Hence, it is not surprising that 3 × 3 basketball is becoming more and more professionalized with increasing interest in talent development aiming to compete and win at the highest (international) level. Typically, one of the first steps in this talent development process is to select the most talented athletes in terms of sport-specific requirements such as motor performance or anthropometric conditions (3, 4). Talent selection refers to the on-going process of choosing athletes within the development program who meet relevant sport-specific requirements to progress into a future team (3). Whereas there are currently no studies in 3 × 3 basketball that have investigated relevant factors in the talent selection process, there are already many analyses in “classic” basketball (5v5) that have identified different factors with a relevance for the selection of young basketball athletes (5–8). One of these factors are anthropometric conditions such as body height, body weight, or wingspan (8, 9). For example, Soares et al. (10) showed that among young female basketball athletes (between 10.5 and 15.5 years), taller athletes are selected more often for higher competitive levels. Also, Torres-Unda et al. (8) investigated 13- to 14-year-old male basketball athletes and found that elite athletes were taller compared to nonelite athletes. In general, the importance of height and other body dimensions (body weight, wingspan) are well documented in basketball (11, 12). Looking at senior basketball, some studies have shown that body height is one of the main predictors of performance (11), and teams with taller athletes are ranked higher in the FIBA World Cup compared to teams with shorter athletes (13). Such performance predictors are closely linked to coaches’ decisions to pick players for the highest level. For example, Cui et al. (14) show that body height is an essential prerequisite for being picked in the National Basketball Association (NBA) draft.

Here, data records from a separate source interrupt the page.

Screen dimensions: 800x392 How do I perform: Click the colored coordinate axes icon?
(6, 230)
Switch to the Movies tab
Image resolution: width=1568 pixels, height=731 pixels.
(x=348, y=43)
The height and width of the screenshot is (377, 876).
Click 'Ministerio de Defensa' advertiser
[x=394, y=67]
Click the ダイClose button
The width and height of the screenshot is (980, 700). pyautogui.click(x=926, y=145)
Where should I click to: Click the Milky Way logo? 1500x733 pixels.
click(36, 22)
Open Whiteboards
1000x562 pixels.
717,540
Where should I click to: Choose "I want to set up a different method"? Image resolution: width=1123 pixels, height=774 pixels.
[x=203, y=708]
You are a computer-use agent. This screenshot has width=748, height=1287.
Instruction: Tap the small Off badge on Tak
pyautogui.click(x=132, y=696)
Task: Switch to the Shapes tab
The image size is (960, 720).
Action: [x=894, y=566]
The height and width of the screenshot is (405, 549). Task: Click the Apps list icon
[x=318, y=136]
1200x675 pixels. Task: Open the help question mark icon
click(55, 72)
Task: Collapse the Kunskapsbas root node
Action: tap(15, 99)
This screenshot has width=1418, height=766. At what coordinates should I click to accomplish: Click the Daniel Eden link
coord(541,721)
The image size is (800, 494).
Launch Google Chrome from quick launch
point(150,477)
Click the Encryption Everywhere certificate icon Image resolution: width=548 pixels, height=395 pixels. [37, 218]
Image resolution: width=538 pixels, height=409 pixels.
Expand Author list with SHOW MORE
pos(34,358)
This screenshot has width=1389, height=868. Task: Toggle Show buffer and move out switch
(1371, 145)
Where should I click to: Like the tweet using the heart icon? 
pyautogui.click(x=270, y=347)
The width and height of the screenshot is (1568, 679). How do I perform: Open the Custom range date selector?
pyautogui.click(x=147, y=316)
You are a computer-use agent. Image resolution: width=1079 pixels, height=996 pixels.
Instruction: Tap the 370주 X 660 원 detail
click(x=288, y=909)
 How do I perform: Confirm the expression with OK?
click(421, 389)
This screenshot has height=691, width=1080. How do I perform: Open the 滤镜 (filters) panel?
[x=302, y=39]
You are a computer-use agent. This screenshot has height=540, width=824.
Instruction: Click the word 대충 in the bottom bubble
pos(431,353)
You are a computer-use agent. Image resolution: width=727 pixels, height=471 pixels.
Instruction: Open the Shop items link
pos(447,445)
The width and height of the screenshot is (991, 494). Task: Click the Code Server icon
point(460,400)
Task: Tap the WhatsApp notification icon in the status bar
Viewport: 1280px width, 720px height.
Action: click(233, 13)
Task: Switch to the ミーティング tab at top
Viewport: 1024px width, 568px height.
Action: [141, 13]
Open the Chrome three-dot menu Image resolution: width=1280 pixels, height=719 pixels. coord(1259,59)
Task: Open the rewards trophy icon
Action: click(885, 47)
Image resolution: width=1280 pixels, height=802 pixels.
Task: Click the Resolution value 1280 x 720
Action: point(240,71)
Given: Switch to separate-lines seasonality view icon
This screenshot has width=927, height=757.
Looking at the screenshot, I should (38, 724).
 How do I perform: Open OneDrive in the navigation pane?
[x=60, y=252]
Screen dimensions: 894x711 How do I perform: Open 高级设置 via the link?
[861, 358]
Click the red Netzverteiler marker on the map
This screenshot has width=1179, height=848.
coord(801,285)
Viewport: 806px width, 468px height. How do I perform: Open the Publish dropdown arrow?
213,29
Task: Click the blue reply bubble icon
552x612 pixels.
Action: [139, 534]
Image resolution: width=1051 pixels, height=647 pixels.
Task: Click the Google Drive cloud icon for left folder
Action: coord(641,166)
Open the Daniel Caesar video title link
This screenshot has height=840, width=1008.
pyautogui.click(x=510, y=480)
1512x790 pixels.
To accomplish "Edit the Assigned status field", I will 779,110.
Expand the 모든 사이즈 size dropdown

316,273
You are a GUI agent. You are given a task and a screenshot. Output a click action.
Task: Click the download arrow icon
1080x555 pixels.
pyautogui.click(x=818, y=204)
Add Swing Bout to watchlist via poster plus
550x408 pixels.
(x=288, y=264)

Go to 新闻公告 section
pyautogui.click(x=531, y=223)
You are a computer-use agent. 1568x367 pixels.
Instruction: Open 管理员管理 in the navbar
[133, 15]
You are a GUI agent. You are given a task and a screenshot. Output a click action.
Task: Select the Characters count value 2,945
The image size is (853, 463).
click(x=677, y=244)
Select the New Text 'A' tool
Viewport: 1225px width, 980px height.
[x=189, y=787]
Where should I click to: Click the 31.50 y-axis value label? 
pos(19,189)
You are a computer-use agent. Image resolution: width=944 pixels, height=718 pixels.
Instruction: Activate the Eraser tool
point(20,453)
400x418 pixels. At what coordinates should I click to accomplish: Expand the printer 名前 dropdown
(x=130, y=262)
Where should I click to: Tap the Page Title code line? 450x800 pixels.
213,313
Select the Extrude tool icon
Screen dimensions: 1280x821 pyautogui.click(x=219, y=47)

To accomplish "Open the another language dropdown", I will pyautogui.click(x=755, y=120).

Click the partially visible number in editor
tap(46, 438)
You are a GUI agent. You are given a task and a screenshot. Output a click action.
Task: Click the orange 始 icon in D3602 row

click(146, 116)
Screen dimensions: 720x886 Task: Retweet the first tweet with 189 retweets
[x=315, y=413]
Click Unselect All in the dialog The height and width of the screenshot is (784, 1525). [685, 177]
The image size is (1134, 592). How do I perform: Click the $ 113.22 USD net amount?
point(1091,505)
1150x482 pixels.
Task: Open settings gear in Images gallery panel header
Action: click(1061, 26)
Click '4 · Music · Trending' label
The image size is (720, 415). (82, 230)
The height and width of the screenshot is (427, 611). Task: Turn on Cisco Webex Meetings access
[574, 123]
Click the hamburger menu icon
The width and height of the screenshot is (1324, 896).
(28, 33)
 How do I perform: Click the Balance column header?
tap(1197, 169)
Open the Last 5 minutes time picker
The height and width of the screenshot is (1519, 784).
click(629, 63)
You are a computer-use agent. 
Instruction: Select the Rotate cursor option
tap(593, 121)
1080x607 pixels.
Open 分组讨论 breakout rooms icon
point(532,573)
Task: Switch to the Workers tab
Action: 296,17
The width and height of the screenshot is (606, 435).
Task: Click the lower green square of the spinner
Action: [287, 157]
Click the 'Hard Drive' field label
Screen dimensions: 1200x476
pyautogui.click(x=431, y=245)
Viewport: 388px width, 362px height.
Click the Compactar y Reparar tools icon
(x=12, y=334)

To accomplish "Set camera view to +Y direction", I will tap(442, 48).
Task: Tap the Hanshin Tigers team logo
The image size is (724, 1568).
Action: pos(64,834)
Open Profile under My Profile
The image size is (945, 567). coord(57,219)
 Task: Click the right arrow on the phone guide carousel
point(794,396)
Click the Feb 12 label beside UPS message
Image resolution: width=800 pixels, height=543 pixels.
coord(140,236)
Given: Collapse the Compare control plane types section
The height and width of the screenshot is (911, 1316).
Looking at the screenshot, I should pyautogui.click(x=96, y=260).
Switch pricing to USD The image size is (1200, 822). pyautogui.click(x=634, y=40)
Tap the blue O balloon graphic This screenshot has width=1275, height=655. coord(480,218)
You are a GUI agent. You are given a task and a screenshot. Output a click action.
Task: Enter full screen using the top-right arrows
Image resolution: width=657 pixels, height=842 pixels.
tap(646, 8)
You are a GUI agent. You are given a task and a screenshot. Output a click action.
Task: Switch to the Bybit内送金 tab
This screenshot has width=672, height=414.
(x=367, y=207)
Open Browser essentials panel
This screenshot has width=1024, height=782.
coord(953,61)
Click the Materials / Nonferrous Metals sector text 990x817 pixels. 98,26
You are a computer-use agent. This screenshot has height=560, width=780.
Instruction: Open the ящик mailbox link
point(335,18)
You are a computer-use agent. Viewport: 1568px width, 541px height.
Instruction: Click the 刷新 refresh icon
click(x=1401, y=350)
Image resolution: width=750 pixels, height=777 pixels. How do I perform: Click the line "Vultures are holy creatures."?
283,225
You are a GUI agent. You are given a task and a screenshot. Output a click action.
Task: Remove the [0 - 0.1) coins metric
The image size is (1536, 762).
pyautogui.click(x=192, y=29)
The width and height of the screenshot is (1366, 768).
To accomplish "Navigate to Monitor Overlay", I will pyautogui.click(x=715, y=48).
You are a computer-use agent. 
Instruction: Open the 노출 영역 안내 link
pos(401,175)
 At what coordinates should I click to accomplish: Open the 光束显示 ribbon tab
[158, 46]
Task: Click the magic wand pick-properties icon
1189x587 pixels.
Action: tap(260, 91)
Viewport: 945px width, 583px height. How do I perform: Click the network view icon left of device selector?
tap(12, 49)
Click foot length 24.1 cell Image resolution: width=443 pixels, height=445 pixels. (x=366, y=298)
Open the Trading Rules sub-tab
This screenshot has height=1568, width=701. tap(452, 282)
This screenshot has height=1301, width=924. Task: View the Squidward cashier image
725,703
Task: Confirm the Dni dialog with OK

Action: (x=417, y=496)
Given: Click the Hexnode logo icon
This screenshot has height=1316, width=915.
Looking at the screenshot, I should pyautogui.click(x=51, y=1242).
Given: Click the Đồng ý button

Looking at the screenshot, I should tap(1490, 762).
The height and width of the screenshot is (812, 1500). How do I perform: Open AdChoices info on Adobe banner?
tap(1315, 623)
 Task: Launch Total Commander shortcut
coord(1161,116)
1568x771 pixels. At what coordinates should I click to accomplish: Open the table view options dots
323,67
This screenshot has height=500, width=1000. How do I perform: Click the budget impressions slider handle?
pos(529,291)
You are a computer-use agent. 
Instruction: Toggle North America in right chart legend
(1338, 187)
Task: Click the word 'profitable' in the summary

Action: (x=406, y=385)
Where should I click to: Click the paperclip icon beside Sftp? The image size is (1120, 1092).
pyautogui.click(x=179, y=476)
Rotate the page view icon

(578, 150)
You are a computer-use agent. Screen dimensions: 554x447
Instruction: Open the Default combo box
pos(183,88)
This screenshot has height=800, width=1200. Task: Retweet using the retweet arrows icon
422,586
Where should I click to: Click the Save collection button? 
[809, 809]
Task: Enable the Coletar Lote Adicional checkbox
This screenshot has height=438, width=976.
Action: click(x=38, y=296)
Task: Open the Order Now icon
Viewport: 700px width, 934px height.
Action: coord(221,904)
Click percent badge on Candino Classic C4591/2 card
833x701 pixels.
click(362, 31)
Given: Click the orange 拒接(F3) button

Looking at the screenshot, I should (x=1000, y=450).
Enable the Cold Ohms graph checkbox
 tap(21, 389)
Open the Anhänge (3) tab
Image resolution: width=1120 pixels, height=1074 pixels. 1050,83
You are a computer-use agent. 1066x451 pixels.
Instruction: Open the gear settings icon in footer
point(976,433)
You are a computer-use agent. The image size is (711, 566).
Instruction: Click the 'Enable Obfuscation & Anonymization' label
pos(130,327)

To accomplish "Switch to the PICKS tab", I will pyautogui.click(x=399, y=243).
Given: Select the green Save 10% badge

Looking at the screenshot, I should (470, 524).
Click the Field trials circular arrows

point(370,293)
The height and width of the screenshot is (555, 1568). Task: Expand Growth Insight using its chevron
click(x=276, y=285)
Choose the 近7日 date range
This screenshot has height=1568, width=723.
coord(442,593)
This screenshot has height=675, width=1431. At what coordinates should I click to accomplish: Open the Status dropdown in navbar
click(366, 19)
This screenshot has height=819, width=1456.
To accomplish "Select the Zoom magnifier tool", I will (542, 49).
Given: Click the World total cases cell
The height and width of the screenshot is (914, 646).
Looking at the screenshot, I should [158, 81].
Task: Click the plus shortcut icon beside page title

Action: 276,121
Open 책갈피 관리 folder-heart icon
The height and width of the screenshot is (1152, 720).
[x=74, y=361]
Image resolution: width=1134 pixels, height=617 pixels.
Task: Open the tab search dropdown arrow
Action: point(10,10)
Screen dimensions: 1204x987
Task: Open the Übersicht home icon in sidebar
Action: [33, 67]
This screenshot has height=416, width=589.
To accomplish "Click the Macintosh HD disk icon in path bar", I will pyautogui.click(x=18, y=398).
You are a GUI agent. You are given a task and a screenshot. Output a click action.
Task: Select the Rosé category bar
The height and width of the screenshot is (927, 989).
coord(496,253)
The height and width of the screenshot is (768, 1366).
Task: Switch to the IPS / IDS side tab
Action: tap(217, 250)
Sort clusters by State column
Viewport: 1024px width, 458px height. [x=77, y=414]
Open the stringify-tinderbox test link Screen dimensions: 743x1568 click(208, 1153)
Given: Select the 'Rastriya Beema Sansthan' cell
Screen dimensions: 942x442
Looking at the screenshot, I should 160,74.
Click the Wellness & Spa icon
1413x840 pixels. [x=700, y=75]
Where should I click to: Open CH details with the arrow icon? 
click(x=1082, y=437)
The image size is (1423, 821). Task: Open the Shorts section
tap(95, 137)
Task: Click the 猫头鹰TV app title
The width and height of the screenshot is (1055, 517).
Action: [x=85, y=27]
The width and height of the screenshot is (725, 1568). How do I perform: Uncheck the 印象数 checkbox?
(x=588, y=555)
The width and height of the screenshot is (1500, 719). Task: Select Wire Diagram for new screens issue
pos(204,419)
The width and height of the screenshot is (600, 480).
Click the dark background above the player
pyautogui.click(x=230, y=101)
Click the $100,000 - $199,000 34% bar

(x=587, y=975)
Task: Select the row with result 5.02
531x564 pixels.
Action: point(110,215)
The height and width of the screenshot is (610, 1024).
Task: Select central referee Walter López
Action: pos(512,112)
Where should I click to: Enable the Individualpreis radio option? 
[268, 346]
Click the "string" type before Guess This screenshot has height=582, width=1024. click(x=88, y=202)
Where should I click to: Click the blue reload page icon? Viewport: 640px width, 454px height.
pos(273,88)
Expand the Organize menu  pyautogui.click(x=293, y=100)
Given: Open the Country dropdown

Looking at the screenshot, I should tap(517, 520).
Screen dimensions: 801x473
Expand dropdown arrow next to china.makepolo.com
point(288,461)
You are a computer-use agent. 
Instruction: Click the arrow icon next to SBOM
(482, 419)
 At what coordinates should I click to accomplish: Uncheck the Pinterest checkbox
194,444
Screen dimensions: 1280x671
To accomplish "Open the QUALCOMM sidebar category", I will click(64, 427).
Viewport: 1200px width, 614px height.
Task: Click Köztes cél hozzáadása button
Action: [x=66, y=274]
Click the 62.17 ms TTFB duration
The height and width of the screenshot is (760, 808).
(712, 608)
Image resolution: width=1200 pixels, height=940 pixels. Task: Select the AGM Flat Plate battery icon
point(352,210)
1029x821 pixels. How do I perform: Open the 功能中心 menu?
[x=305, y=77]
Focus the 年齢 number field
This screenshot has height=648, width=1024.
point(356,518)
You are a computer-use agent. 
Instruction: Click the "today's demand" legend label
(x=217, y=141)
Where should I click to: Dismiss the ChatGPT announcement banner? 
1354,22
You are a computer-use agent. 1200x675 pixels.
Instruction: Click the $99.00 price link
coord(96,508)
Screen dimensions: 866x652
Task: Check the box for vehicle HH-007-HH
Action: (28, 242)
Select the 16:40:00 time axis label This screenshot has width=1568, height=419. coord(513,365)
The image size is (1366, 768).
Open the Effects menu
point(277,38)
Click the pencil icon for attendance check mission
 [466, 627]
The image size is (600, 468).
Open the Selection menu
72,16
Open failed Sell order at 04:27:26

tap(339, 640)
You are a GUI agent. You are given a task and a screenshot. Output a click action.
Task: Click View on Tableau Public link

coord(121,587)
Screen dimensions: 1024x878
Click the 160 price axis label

Besides anthropometric factors, other important aspects in talent selection are the physical and physiological capacities (15). Basketball is characterized by different strength- and power-related actions such as jumping, sprinting, or shuffling (16, 17). Therefore, motor performance seems to be essential for elite (youth) athletes. Torres-Unda et al. (8) underlined the importance of physical fitness and found that selected athletes outperform non-selected athletes in physical tests such as sprints, jumps, and endurance tests. Joseph et al. (18) postulated the relevance of power-related motor-performance variables and demonstrated that selected female athletes in certain age cohorts show better performance in 20 m sprint time or countermovement jump (CMJ) height than non-selected athletes. Also, Ramos et al. (7) showed that athletes in higher-ranked teams perform better in agility performance tests than those in lower-ranked teams. 3 × 3 basketball is also characterized by a fast pace with numerous quick and high-intensity actions. However, medium- to high-intensity actions during live time are greater in 3 × 3 basketball than in 5v5 basketball [for an overview (1)]. More specifically, 3 × 3 athletes perform more change of directions, accelerations, and decelerations per minute (19). Furthermore, competitions are organized in tournaments with several games per day on consecutive days (20), and this imposes a high physical load. Therefore, the importance of motor performance could be even greater in 3 × 3 basketball than in 5v5 basketball.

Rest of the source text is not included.